___ Entries supplied ___
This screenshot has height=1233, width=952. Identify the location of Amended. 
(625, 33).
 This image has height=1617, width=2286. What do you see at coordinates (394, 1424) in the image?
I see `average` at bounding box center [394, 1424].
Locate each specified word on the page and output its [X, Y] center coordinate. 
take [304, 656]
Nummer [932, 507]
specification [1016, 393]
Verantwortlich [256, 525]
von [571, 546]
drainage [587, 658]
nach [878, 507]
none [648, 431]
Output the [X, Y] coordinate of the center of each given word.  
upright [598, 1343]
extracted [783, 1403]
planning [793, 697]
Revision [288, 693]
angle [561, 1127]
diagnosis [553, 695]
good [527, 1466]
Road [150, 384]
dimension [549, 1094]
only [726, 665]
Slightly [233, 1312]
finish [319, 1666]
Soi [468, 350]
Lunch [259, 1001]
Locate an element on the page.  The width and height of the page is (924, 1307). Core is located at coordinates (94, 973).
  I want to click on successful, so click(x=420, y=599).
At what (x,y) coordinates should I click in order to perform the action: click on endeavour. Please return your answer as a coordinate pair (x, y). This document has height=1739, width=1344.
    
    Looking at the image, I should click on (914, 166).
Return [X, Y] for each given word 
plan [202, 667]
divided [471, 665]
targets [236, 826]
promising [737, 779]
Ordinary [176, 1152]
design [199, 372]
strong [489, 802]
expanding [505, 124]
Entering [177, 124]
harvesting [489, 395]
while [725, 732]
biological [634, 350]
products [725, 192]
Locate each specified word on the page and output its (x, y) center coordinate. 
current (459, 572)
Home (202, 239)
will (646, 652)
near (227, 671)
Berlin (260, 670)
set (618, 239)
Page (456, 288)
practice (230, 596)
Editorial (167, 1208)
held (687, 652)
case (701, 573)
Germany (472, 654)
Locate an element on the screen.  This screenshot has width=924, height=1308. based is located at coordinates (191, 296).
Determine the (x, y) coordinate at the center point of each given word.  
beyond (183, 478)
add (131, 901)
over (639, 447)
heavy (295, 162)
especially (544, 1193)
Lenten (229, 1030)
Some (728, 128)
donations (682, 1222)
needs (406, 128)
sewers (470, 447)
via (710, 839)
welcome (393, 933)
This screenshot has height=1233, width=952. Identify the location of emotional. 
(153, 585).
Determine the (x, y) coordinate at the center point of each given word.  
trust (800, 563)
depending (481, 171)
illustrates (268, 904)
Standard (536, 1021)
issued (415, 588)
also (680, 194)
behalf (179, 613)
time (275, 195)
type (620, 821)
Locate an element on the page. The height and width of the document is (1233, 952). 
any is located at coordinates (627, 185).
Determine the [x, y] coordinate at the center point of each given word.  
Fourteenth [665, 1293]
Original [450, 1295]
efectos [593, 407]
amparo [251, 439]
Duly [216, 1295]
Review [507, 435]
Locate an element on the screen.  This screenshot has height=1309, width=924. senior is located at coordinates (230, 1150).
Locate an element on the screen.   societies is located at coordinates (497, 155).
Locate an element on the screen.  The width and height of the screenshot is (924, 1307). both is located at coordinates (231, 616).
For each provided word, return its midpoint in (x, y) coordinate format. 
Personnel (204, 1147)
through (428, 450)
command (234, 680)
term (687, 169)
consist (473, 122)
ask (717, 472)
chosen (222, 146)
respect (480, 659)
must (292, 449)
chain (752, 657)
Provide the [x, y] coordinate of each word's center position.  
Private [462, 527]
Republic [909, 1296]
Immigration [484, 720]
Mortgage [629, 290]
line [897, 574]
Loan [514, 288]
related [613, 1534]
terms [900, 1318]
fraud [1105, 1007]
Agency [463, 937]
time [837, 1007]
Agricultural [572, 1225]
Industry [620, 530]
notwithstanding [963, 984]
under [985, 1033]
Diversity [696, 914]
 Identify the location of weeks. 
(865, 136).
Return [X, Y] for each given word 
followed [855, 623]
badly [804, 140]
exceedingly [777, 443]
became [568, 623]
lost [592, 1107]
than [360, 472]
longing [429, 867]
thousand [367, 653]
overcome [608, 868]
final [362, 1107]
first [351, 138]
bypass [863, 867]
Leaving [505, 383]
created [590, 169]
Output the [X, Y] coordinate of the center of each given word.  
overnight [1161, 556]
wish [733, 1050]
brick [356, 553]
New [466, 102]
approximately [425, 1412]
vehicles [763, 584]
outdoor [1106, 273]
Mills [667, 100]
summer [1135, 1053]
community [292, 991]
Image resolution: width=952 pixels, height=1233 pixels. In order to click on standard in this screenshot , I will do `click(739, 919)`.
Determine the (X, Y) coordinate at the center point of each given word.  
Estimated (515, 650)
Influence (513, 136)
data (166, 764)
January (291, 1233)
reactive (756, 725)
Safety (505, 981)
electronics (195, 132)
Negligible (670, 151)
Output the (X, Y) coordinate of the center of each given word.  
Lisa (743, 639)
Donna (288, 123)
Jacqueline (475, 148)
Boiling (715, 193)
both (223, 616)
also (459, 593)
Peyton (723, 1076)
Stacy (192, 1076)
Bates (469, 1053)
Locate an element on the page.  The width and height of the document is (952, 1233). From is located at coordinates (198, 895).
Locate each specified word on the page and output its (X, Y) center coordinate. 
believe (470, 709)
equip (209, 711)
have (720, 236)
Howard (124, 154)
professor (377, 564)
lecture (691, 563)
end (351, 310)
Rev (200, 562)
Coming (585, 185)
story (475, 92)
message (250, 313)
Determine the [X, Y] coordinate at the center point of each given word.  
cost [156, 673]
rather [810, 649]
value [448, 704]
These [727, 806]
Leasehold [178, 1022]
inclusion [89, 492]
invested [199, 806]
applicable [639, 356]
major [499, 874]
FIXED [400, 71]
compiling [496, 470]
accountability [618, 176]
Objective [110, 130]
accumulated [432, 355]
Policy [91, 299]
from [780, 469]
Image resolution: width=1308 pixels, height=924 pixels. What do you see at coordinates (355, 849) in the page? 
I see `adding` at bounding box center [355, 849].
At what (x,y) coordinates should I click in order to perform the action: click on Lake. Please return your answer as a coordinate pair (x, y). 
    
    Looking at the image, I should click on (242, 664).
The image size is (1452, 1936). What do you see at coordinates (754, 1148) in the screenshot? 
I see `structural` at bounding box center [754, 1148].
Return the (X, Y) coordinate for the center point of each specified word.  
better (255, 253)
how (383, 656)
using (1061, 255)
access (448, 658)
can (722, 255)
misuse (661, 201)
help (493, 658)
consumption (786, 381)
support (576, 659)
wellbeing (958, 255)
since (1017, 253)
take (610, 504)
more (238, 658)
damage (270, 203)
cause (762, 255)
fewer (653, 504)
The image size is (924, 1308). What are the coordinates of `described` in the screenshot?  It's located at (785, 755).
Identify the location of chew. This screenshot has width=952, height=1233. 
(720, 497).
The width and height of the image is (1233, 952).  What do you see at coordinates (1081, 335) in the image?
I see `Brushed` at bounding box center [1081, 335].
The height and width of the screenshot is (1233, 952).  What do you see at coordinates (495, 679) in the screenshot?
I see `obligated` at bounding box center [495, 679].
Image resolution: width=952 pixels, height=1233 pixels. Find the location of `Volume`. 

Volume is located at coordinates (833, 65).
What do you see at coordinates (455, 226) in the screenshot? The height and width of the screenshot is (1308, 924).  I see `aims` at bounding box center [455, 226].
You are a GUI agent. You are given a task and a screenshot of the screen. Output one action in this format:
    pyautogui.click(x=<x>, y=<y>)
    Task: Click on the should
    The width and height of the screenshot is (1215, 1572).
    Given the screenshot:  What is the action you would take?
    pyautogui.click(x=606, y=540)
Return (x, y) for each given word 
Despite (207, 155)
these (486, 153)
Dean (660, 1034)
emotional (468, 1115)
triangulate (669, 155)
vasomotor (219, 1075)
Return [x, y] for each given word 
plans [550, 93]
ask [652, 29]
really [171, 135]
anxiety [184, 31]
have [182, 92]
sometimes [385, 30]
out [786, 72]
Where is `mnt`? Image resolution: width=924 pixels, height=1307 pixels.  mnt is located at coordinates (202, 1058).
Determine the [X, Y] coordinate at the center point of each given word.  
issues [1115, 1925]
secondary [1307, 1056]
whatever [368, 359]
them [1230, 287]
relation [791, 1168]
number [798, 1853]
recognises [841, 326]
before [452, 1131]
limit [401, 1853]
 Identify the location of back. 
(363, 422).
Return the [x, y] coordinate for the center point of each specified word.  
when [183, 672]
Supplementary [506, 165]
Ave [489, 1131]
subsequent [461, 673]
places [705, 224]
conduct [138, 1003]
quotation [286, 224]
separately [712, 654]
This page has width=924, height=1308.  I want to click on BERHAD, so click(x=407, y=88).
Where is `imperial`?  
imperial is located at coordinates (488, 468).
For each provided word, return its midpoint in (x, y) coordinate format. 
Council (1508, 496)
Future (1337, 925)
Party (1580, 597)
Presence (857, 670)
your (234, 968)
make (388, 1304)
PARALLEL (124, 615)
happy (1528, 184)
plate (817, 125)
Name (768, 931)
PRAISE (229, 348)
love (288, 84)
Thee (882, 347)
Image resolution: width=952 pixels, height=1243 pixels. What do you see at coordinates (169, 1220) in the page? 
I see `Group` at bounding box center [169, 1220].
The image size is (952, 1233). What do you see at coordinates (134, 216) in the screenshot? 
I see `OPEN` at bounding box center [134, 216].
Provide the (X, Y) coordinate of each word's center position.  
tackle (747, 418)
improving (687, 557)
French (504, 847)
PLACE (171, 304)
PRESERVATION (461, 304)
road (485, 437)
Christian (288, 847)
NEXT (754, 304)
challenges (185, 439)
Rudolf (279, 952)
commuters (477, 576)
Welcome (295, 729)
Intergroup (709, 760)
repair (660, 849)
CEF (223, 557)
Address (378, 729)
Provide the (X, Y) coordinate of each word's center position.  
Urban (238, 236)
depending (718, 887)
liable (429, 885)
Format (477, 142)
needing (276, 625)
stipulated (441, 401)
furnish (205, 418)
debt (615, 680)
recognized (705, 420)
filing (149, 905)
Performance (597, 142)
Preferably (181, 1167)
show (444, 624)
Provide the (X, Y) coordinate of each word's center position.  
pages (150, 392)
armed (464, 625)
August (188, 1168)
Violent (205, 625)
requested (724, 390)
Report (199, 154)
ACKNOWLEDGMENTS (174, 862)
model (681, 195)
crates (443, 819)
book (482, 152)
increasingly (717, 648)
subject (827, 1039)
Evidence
___
** Job **
Copy word for word the lines above that run from the line containing "The image size is (1452, 1936)." through the line containing "fewer (653, 504)", including both of those lines.

** Right answer **
The image size is (1452, 1936). What do you see at coordinates (754, 1148) in the screenshot? 
I see `structural` at bounding box center [754, 1148].
Return the (X, Y) coordinate for the center point of each specified word.  
better (255, 253)
how (383, 656)
using (1061, 255)
access (448, 658)
can (722, 255)
misuse (661, 201)
help (493, 658)
consumption (786, 381)
support (576, 659)
wellbeing (958, 255)
since (1017, 253)
take (610, 504)
more (238, 658)
damage (270, 203)
cause (762, 255)
fewer (653, 504)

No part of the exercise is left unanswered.